Plaintiff is able to satisfy the elements needed to state an employment discrimination claim under Title VII and NYSHRL: Plaintiff is female and pregnant, thus within a protected group (see Malena v. Victoria’s Secret Direct, LLC, 886 F. Supp. 2d 349, 357 (S.D.N.Y. 2012) (noting that Plaintiff who was female and pregnant was thereby a member of a protected class); see also Flores v. Buy Buy Baby, Inc., 118 F. Supp. 2d 425, 430 (S.D.N.Y. 2000) (same)) (prong 1); Plaintiff was qualified for the job at issue (see Am. Compl. ¶¶ 14-18, 64, 70-71) (prong 2); Plaintiff experienced an adverse employment action in being terminated (see Am. Compl. ¶ 65) (prong 3); and the circumstances surrounding the adverse action evidence a discriminatory intent (prong 4).

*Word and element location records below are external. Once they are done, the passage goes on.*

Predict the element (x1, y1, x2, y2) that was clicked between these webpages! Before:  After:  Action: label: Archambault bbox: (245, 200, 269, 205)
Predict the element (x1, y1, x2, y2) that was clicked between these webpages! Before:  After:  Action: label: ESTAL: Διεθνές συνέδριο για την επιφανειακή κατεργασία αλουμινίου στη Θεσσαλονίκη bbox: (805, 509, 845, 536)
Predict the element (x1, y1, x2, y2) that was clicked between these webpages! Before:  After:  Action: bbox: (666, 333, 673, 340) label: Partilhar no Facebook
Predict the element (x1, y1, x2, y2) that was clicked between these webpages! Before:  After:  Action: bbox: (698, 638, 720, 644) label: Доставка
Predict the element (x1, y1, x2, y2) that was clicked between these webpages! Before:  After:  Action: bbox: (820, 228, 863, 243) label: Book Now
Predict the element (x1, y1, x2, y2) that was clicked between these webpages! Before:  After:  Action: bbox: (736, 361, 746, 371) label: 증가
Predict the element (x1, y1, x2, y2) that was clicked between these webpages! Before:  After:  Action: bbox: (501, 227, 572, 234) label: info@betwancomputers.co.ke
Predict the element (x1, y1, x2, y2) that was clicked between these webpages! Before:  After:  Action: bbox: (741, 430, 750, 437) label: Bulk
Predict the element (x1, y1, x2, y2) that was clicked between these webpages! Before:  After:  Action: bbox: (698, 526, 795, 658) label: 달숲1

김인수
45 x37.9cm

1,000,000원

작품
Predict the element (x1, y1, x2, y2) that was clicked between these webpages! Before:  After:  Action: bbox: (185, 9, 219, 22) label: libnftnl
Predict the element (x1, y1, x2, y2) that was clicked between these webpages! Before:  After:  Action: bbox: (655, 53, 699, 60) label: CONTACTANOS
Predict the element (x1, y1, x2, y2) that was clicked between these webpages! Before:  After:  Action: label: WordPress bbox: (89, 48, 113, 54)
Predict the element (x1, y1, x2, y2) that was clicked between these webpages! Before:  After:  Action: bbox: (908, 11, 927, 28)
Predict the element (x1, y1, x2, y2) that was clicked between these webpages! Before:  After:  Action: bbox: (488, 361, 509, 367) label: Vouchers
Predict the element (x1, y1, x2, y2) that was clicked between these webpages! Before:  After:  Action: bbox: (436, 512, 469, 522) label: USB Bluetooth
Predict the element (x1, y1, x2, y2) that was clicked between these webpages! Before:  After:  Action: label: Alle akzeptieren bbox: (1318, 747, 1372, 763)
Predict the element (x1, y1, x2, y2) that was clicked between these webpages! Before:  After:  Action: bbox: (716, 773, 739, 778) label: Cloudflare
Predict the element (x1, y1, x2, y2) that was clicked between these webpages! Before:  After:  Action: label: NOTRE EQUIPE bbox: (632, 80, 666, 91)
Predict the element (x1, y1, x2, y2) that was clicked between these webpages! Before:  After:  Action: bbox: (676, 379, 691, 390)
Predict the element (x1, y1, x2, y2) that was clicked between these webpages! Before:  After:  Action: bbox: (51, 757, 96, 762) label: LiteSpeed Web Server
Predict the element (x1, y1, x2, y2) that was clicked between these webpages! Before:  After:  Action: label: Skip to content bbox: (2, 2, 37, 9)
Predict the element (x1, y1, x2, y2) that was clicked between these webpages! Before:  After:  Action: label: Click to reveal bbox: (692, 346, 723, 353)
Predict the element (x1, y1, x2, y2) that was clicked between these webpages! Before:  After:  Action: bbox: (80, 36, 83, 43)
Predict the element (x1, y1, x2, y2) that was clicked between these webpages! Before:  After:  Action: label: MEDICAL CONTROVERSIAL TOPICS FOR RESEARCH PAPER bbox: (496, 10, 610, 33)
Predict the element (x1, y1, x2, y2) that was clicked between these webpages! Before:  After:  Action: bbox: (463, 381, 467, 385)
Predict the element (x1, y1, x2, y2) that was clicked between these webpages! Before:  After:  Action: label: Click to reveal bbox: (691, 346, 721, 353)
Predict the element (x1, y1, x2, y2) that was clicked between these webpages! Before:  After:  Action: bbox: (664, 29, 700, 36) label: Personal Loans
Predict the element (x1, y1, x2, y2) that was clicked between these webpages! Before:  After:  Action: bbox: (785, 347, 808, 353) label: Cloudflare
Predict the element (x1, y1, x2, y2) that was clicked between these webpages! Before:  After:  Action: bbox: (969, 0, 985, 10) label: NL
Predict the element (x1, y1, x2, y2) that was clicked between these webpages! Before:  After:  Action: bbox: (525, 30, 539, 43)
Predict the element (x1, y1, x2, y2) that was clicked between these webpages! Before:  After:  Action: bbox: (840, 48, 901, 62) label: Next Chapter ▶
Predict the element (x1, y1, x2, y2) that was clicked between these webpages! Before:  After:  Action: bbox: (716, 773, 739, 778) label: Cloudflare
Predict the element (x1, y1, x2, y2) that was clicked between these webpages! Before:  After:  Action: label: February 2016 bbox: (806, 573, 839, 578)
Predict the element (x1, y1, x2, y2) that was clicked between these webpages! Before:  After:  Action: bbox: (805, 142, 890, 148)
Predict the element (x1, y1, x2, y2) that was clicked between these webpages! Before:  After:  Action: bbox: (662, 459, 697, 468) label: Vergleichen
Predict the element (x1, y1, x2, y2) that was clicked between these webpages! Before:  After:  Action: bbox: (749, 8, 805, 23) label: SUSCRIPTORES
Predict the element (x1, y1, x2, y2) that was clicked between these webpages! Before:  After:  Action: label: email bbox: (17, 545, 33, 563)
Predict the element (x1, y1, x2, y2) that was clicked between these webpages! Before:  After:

Specifically, Plaintiff was fired “less than a month after disclosing her pregnancy to Anderson and only ten days after complaining about discrimination.” (Am. Compl. ¶ 65.) Courts have held that such close proximity between disclosure of a pregnancy and termination gives rise to an inference of discriminatory circumstances. See Krause v. Lancer & Loader Grp., LLC, 965 N.Y.S.2d 312, 317 (Sup. Ct. 2013) (inference of discrimination raised where plaintiff was fired shortly after informing supervisor she was pregnant). Additionally, that Anderson made disparaging comments questioning whether Plaintiff could effectuate her responsibilities while pregnant and then that same day gave Plaintiff a negative performance review (the only time Plaintiff received such a review) further evidences that the adverse action was undergirded by discriminatory intent. Malena v. Victoria’s Secret Direct, LLC, 886 F. Supp. 2d 349, 359 (S.D.N.Y. 2012) (holding that bosses’ expressed concern about plaintiff’s pregnancy and hormones gave rise to inference of discrimination surrounding plaintiff’s termination).
Based on this, the court found that plaintiff stated plausible Title VII and NYSHRL discrimination claims, and thus denied defendant’s motion to dismiss such claims.